J'ai quand même eu beaucoup de difficulté à comprendre qu'on puisse se coordonner aussi savamment pendant cinq heures. Vive le tennis où l'on se coordonne peut-être un peu moins bien, mais mille fois plus vite et plus souvent!

Puis la lumière s'est faite. Le jeu de golf a précisément pour but de modifier le rapport au temps. Il est la ruse que les gens pressés ont imaginé pour échapper à l'étau des horaires. Pendant la demi-journée que durent les 19 trous, on est dans un temps autre, et, à la limite, dans une civilisation autre. Ce rapport insolite au temps donne aux golfeurs un sentiment de marginalité un peu trompeur, car, pour l'essentiel, leur esprit est occupé par le souci de la normalité. Jamais je n'ai entendu le mot normal aussi souvent en si peu de temps. A chaque trou, un panneau nous apprend que la normale ici est de 2, 3, ou 4...; le premier objectif de chaque joueur étant bien entendu de passer en dessous de cette barre. Trou, normalité! Voilà l'essentiel du golf. Pourquoi? Belle question à poser à un confrère psychologue, chose que je n'ai pas eu le temps de faire, car le silence est de rigueur. Un joueur prépare son coup. Ce silence, dont on n'est même plus assuré dans les cimetières, est un autre aspect du sentiment de marginalité que procure le golf.

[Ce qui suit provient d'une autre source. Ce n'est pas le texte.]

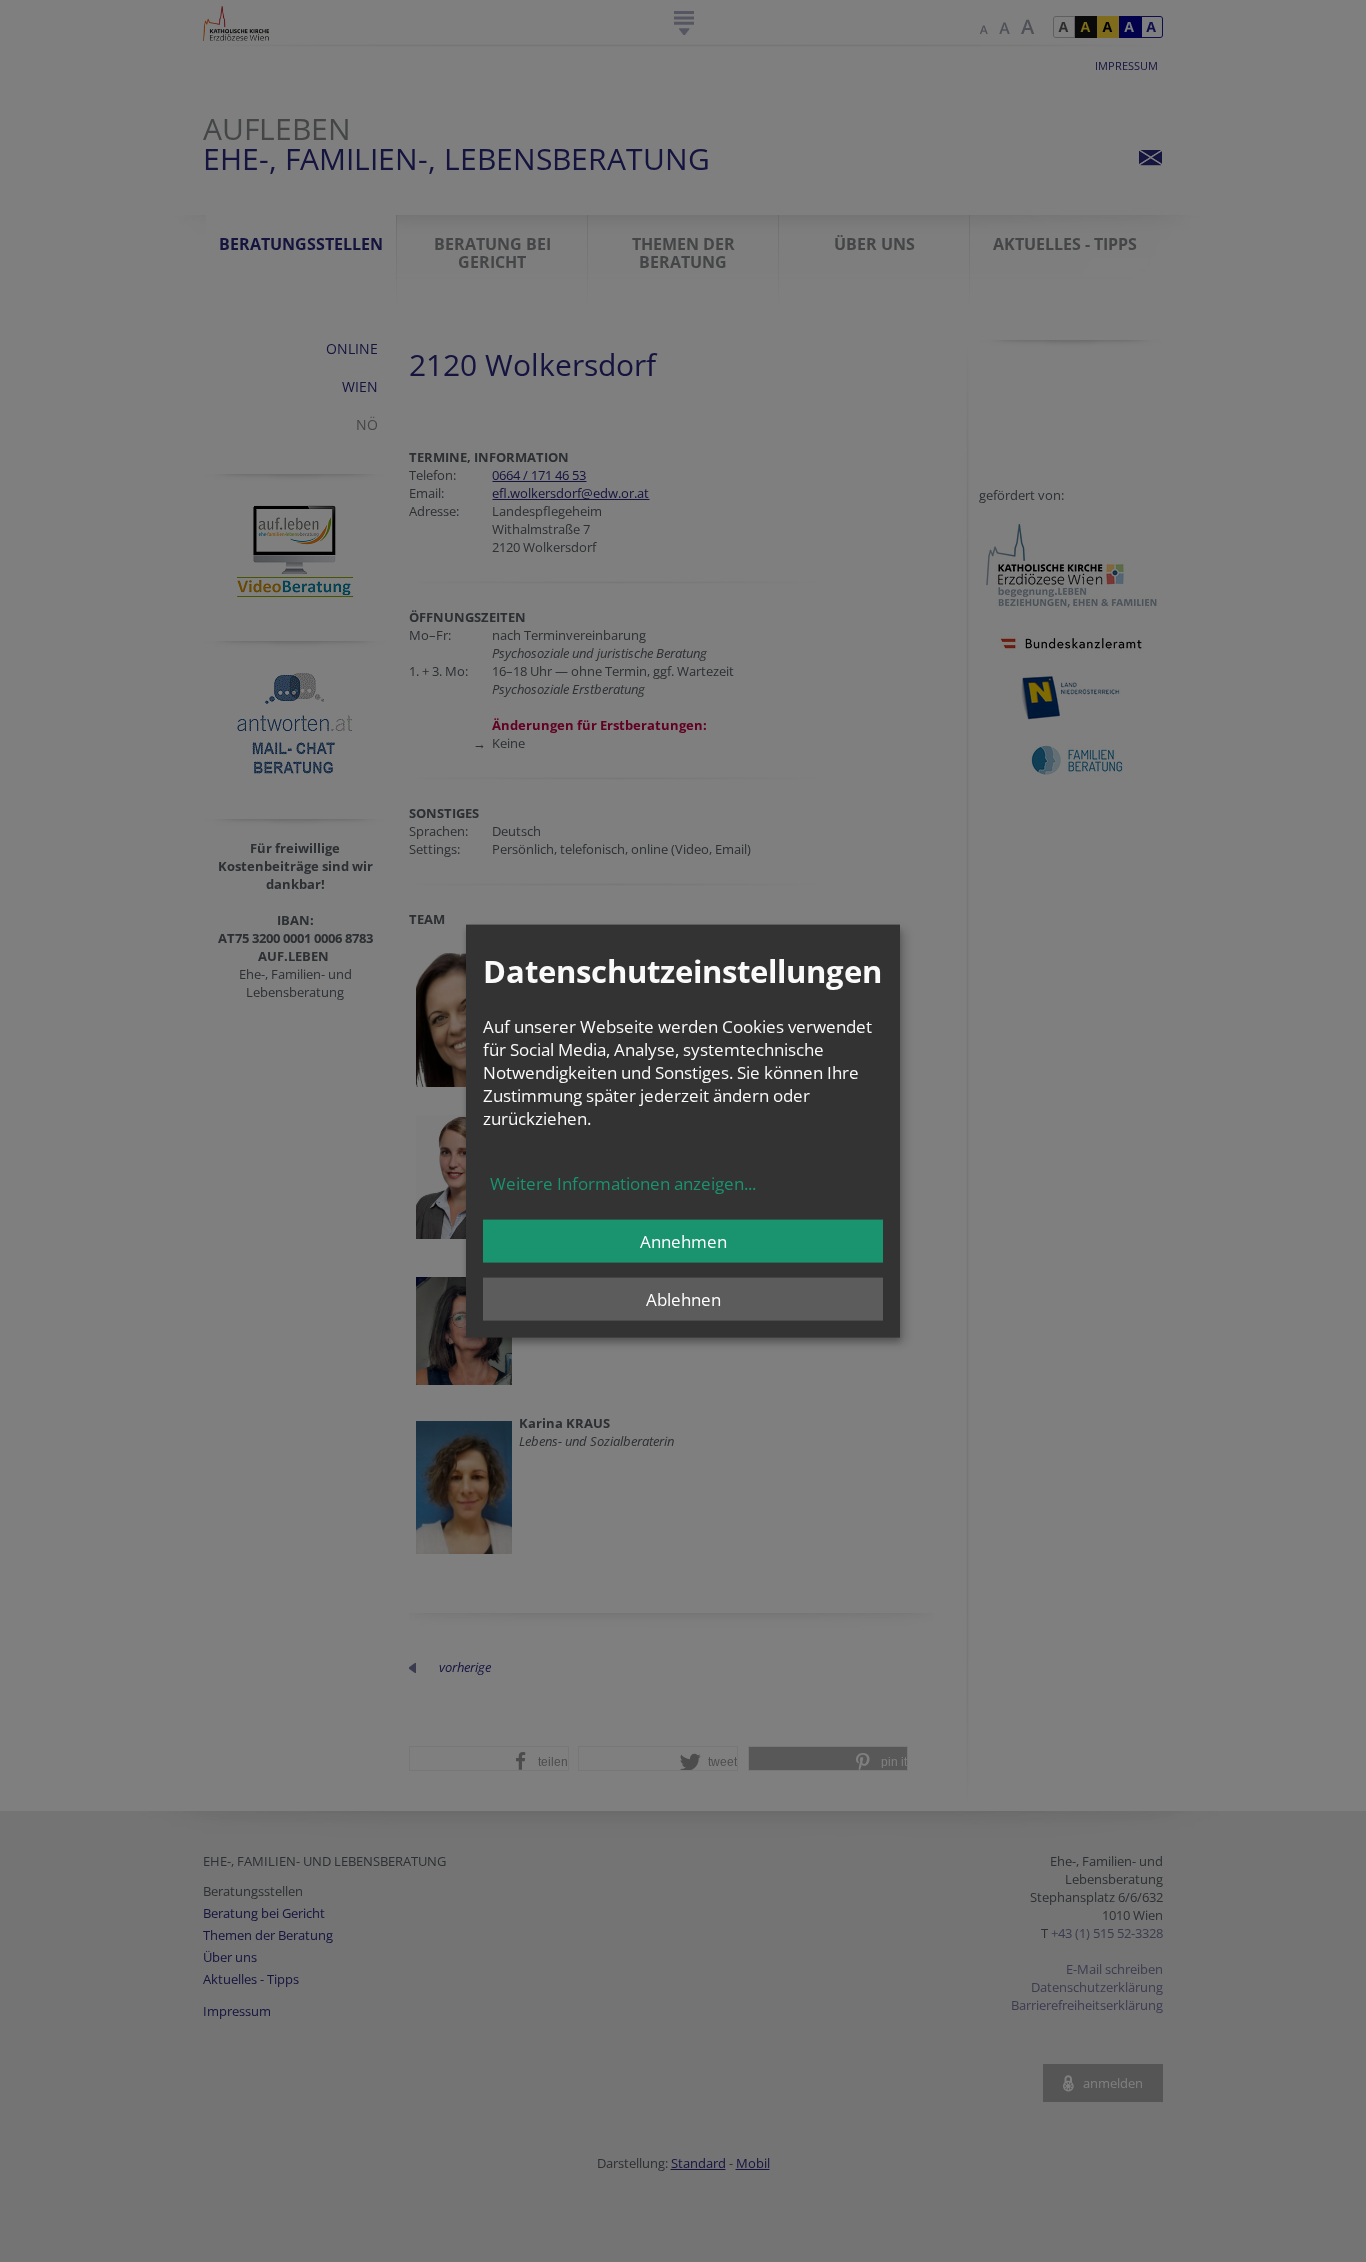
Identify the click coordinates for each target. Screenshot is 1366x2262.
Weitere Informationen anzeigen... (623, 1182)
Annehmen (683, 1240)
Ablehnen (683, 1298)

Mais, je le répète, c'est la normalité qui domine. L'écart le plus léger par rapport à la normale vous classe parmi les handicapés ou, ce qui est infiniment plus rare, parmi les surdoués. Je prends bien entendu le mot handicapé dans le sens qu'on lui donne en langue Golf. Mon Littré m'a appris d'autre part que le mot handicap vient de l'anglais hand in cap, la main dans le chapeau, par allusion à un jeu de hasard où trois joueurs mettaient une somme égale dans un chapeau.

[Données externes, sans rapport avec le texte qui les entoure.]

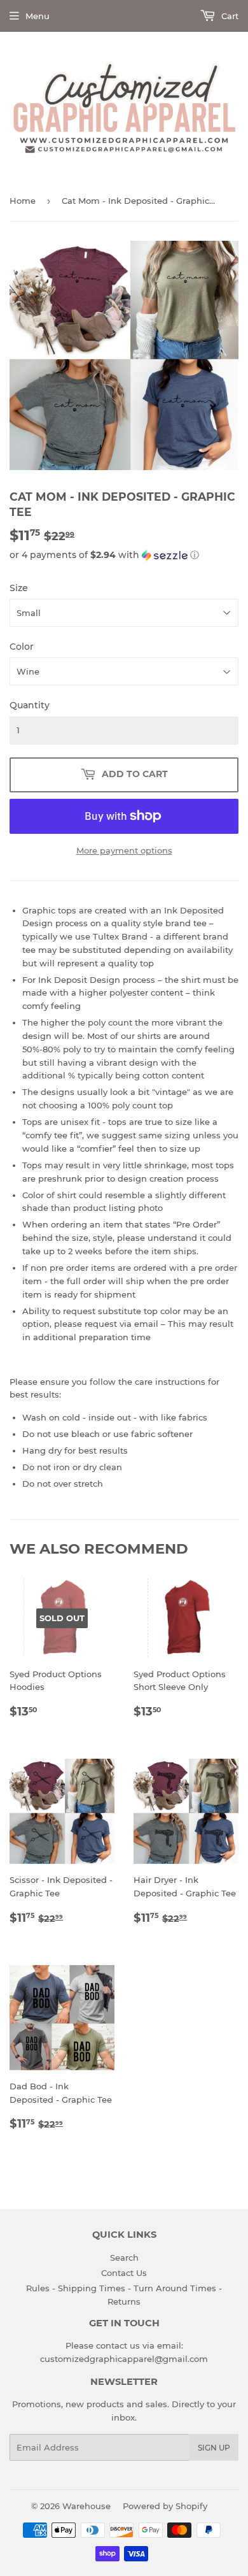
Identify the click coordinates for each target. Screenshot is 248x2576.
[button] (124, 555)
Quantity (30, 705)
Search (124, 2257)
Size (19, 588)
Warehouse (86, 2506)
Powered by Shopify (165, 2506)
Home (23, 201)
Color (22, 646)
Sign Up (214, 2447)
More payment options (124, 850)
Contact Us (124, 2273)
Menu (37, 16)
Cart (228, 16)
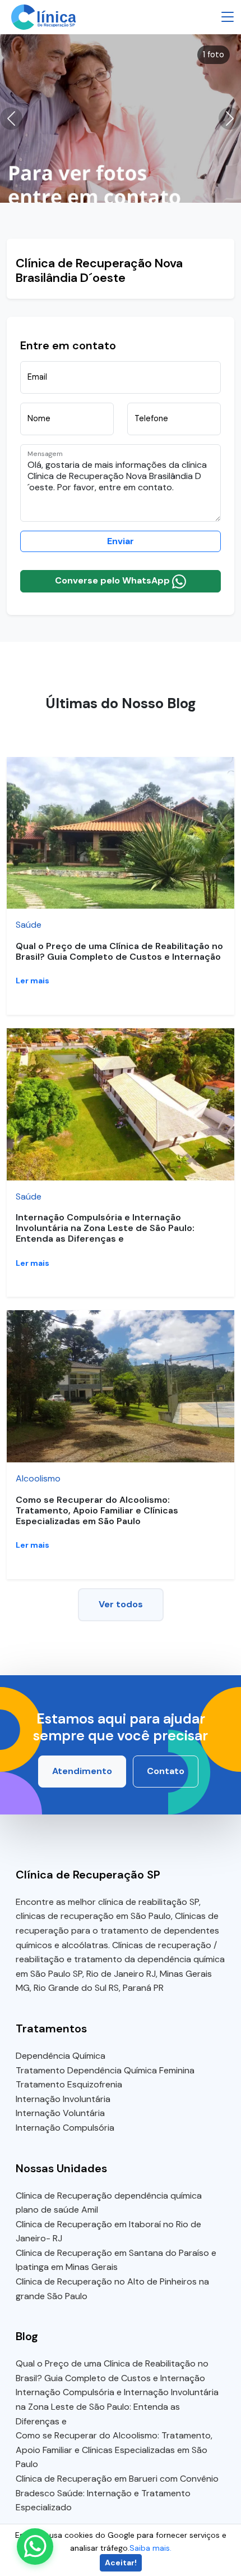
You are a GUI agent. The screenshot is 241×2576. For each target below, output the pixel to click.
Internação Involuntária (63, 2099)
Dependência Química (60, 2056)
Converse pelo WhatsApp (113, 580)
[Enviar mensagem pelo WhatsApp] (35, 2546)
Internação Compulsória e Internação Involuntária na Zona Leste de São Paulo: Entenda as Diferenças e (105, 1227)
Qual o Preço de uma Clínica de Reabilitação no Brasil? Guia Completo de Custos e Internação (119, 951)
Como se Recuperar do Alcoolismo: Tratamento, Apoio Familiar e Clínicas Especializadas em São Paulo (97, 1510)
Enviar (120, 541)
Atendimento (82, 1771)
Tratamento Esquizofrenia (69, 2084)
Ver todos (121, 1604)
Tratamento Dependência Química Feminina (105, 2070)
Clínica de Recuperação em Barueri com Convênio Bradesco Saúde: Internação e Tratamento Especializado (117, 2493)
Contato (165, 1771)
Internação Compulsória (65, 2127)
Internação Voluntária (60, 2113)
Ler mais (32, 980)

Si j'ai bien appris ma leçon, la normale au golf n'est pas une moyenne démocratique, c'est la moyenne des meilleurs joueurs, ceux qu'on appelle professionnels. Bel exemple pour nos maisons d'enseignement.

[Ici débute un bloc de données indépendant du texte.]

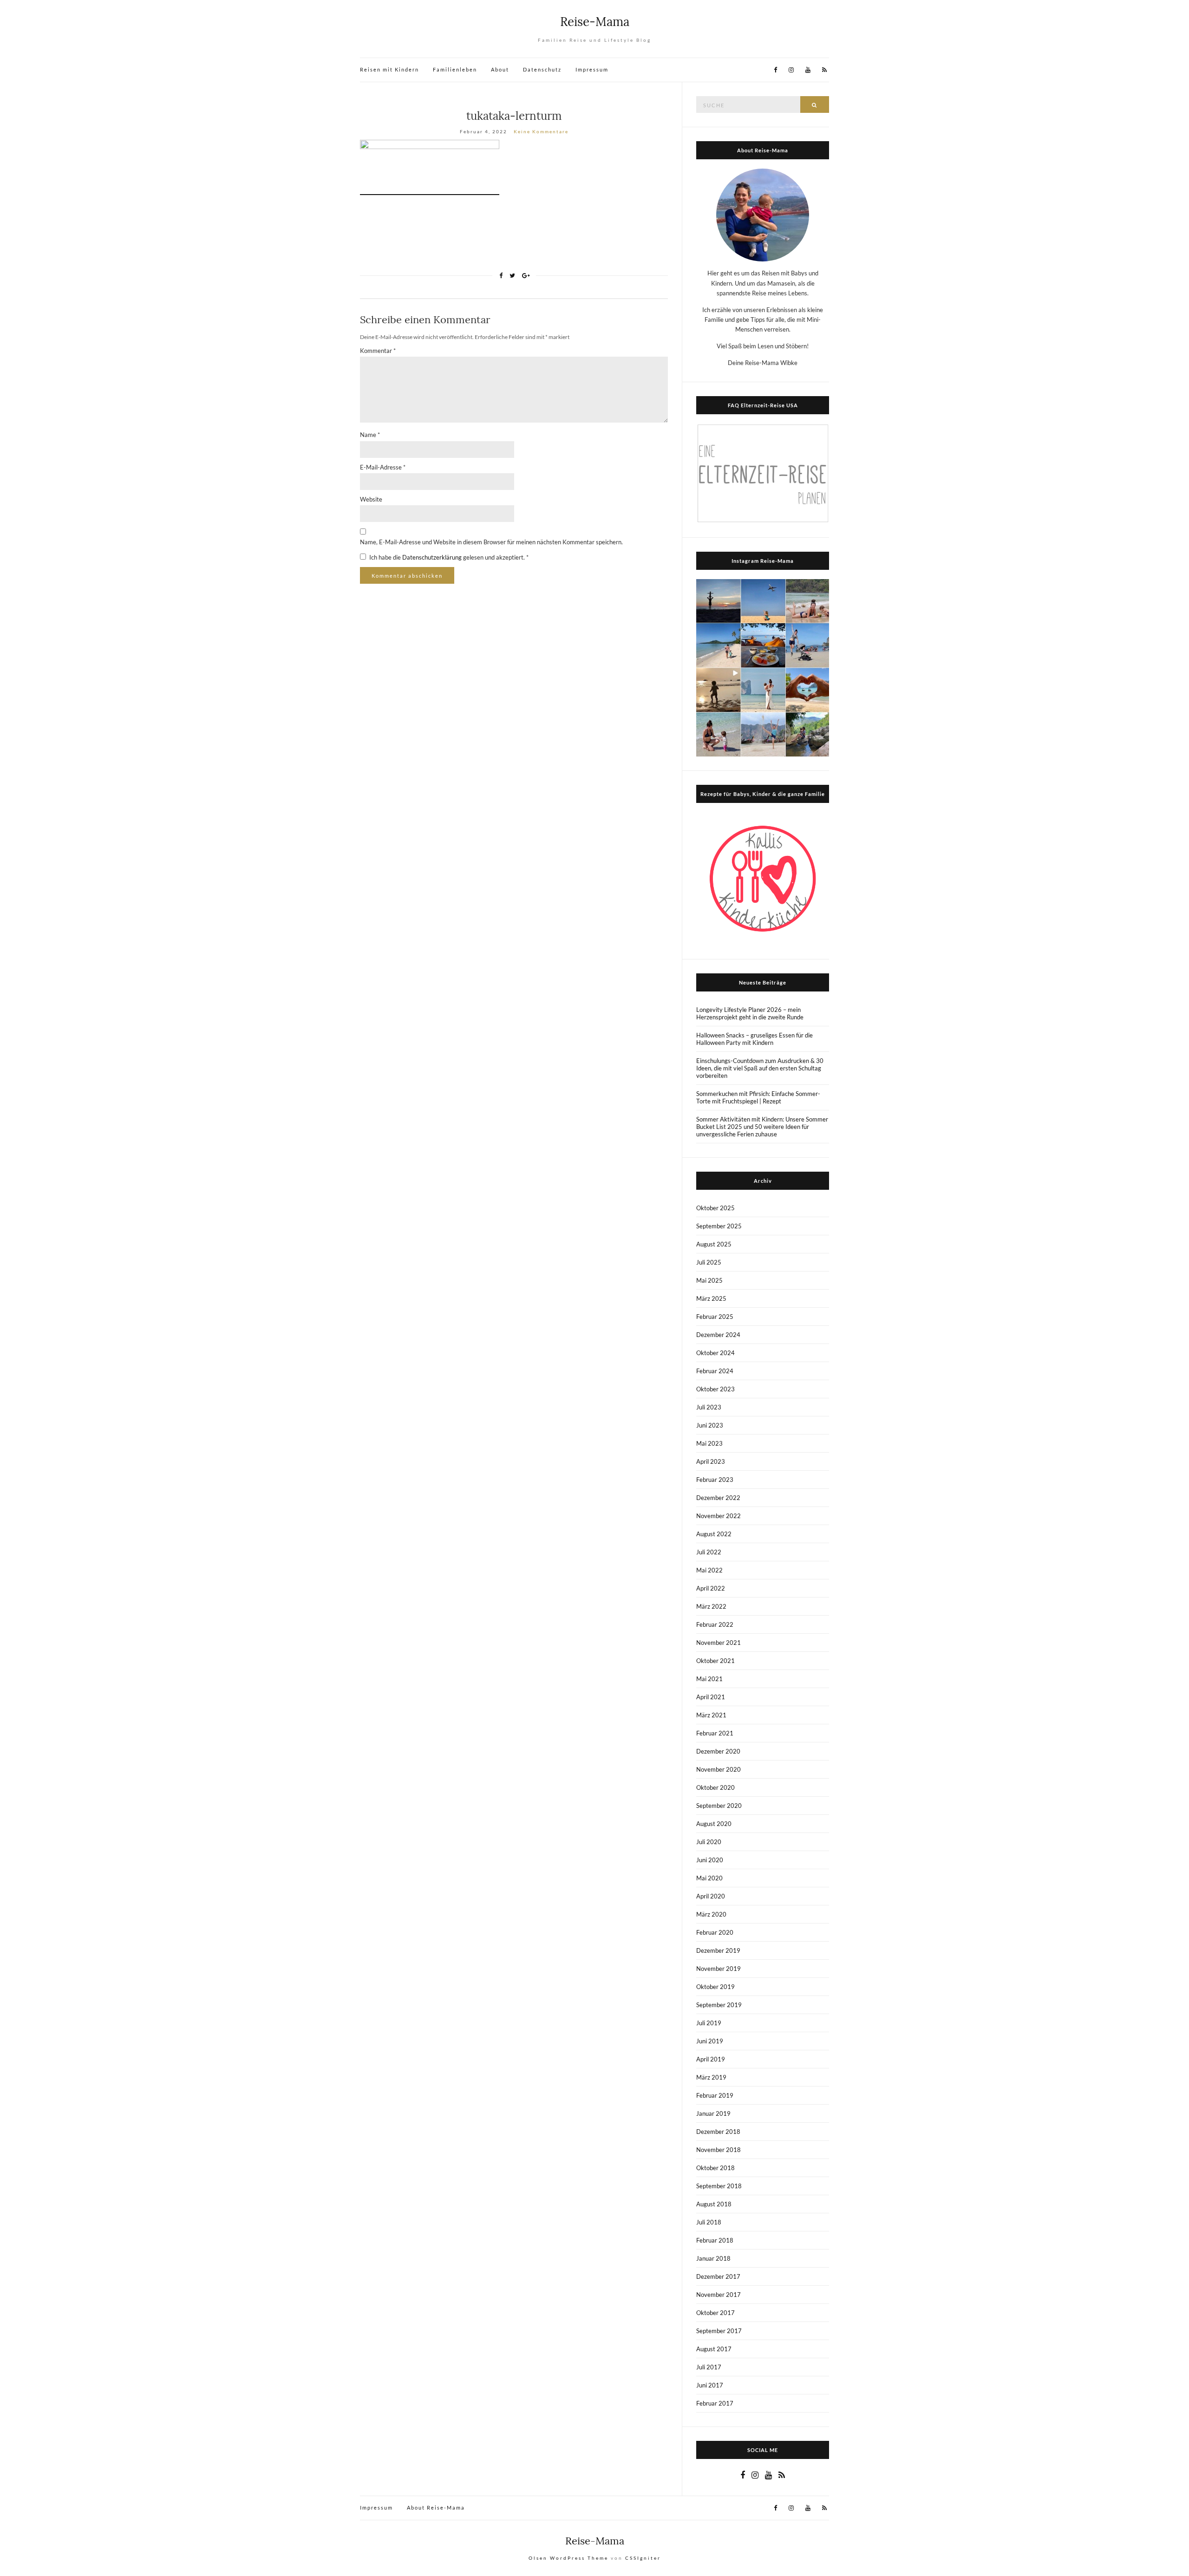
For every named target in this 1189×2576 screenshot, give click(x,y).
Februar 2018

Après le mot normal, c'est le mot beauté qui est le plus fréquemment employé en terre Golf. Je dois préciser que le parcours de Joliette, où s'est opérée mon initiation, est considéré comme l'un des dix plus beaux du Québec. A la volupté de la lenteur et du silence, s'ajoute le plaisir esthétique. Tous ceux qui le peuvent fuient régulièrement un milieu de travail généralement laid, pour trouver refuge dans un jardin, anglais bien entendu, où ils peuvent donner libre cours à des émotions qu'ils s'interdisent dans leur autre vie.

Il faut préciser que ces élus sont de plus en plus nombreux, un vent de démocratie ayant entrouvert des clubs jadis fermés. Le golf devient ainsi le lieu du grand paradoxe contemporain: l'individualisme de masse. D'où le fait que 15 nouveaux parcours sont créés chaque année aux États-Unis.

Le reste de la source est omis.